The market downturn was accompanied by weakening sentiment across major sectors, though pharmaceutical and healthcare indices managed to cushion the decline. The selling pressure extended into the broader markets, with the Nifty Midcap index falling 1.05 percent and the Nifty Smallcap index declining 0.5 percent.

Institutional Flows: DIIs Surge as FIIs Turn Around​

Provisional exchange data highlights a shift in institutional investor activity on June 23, 2026. Foreign Institutional Investors (FIIs) emerged as net buyers for the first time recently, purchasing shares worth Rs 18 crore. Domestic Institutional Investors (DIIs), however, demonstrated stronger buying interest, netting a purchase of Rs 680 crore.

Analyzing the day's trading activity, DIIs bought shares valued at Rs 16,863 crore and sold Rs 16,183 crore. FPI/FIIs bought Rs 15,396 crore against sales of Rs 15,378 crore during the session.

Despite the daily positive movement for FIIs, the year-to-date picture shows a disparity in sentiment. So far this fiscal year, FIIs have been net sellers amounting to nearly Rs 3.45 lakh crore worth of shares. In contrast, DIIs have maintained strong purchasing momentum, netting buys valued at Rs 4.48 lakh crore.

Sectoral Corrections and Market Drivers​

The market witnessed significant volatility, with technology stocks facing particular headwinds. The domestic IT sector's performance reflected persistent concerns over AI-led disruptions alongside the ongoing global tech rout. Metals indices faced a sharp decline due to falling global prices and underlying demand concerns amid an uncertain global outlook.

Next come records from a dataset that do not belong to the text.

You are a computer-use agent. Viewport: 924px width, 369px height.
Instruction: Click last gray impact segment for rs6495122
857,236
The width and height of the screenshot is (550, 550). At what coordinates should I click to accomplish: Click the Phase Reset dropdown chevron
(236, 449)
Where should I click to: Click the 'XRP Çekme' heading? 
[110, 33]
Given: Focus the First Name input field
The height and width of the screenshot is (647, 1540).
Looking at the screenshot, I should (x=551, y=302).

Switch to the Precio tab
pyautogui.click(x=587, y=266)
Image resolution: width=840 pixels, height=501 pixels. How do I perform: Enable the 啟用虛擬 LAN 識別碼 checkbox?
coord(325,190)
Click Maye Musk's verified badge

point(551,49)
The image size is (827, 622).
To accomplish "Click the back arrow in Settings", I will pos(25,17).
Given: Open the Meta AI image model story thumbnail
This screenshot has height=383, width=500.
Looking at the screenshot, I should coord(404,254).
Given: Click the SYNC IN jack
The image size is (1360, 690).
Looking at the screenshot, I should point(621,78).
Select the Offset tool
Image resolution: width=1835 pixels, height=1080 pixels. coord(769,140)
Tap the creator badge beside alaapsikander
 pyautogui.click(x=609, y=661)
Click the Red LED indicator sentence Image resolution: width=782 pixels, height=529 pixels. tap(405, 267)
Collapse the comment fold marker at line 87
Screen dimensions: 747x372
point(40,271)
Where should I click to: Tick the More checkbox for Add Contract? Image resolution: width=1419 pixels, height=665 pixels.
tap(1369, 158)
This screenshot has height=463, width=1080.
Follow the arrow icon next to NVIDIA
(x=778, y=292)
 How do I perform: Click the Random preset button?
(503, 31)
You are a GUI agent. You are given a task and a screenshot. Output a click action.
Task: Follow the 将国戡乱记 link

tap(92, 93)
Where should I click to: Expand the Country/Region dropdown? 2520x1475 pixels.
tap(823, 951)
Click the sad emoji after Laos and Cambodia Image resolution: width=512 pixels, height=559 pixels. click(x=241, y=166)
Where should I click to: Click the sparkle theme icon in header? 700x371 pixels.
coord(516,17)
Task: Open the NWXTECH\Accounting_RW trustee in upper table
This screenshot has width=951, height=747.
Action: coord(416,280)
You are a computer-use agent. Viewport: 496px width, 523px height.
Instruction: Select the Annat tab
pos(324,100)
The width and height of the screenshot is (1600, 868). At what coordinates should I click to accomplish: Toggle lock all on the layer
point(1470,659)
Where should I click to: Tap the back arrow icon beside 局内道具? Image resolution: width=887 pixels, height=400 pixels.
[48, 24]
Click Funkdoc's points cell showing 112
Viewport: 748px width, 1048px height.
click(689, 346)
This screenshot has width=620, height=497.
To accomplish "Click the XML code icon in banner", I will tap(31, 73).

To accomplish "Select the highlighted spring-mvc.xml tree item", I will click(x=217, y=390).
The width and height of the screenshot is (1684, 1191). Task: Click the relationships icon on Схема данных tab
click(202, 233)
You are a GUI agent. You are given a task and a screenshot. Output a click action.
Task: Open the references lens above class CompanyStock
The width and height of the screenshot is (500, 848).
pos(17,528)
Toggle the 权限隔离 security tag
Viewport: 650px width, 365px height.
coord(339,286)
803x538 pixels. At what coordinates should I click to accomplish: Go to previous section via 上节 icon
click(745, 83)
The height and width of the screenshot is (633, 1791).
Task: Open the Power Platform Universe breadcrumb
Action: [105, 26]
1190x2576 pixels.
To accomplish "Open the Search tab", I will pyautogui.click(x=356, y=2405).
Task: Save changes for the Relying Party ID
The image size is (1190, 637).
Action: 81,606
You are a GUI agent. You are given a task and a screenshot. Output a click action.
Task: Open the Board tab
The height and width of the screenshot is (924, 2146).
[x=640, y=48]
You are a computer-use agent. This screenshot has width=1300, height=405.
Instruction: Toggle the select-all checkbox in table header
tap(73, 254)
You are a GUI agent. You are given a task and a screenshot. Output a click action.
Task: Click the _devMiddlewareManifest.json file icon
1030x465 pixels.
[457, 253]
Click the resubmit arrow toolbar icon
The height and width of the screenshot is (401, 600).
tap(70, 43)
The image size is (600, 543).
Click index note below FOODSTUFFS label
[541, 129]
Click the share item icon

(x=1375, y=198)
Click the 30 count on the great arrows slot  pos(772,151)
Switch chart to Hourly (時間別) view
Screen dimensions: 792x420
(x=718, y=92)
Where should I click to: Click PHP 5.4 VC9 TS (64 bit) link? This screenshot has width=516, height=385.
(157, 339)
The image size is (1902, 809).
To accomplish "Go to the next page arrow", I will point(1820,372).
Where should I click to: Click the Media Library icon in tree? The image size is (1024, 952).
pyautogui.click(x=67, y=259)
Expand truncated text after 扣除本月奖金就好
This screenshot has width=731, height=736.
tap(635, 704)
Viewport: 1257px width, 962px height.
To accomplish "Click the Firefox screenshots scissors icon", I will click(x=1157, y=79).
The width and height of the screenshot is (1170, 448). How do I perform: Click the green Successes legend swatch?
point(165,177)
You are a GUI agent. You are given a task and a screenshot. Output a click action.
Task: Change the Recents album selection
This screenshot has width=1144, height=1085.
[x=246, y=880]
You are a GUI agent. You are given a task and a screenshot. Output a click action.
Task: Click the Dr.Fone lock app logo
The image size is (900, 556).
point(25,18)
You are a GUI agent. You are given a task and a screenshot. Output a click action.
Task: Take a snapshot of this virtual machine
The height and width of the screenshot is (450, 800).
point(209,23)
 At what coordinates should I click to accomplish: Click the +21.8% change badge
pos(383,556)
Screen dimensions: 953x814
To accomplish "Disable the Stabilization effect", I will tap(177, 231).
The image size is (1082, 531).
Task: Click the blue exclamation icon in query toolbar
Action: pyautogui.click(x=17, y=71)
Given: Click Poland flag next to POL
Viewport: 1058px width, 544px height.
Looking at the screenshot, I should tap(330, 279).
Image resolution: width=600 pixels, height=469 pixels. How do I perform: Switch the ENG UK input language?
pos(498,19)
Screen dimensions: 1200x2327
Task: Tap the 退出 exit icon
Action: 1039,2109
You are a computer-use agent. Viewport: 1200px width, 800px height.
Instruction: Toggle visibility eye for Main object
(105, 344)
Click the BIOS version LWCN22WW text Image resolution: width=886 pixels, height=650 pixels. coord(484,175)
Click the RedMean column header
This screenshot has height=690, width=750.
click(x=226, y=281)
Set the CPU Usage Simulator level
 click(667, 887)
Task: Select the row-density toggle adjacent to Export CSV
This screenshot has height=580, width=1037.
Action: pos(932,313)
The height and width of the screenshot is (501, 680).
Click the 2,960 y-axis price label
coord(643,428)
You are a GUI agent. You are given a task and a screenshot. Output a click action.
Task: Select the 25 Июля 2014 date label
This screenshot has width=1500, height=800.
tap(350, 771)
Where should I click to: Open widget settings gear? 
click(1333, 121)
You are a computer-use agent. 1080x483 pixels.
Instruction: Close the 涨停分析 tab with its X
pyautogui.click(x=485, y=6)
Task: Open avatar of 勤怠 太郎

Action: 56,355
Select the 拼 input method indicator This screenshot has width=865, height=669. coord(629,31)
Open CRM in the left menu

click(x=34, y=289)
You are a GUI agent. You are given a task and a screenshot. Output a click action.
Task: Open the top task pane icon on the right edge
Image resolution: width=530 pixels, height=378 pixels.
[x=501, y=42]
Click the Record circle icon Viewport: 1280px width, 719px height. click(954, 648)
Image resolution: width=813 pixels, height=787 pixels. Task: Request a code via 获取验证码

Several key sectors were impacted by this correction. Nifty Metal, IT, Bank, Financial Services, Media, Realty, Consumer Durables, and Oil & Gas all corrected between 1 to 3 percent. Conversely, the Pharma and Healthcare indices managed to rise, closing at 0.9 percent and 0.5 percent respectively.

The market saw both major gainers and losers within the Nifty 50 basket. Top losers included Infosys, Wipro, TCS, Adani Enterprises, and JSW Steel. The strongest performers among the top gaining stocks were Cipla, Asian Paints, Dr Reddy's Laboratories, Maruti Suzuki, and Sun Pharmaceutical Industries.

Expert Analysis: Caution Reigns Amid Global Cues​

Market sentiment was described as weakened following early gains that proved unsustainable amid negative global cues and prevailing caution. Vinod Nair, Head of Research at Geojit Investments, noted that profit booking intensified the downside pressure after a recent rally, resulting in broad-based weakness across several key sectors.

Although stable crude prices and easing geopolitical tensions provided some support to the market, investors maintained a cautious stance. Mr Nair added that market participants are closely focused on the progress of the monsoon and ongoing US-India trade discussions as critical factors moving forward.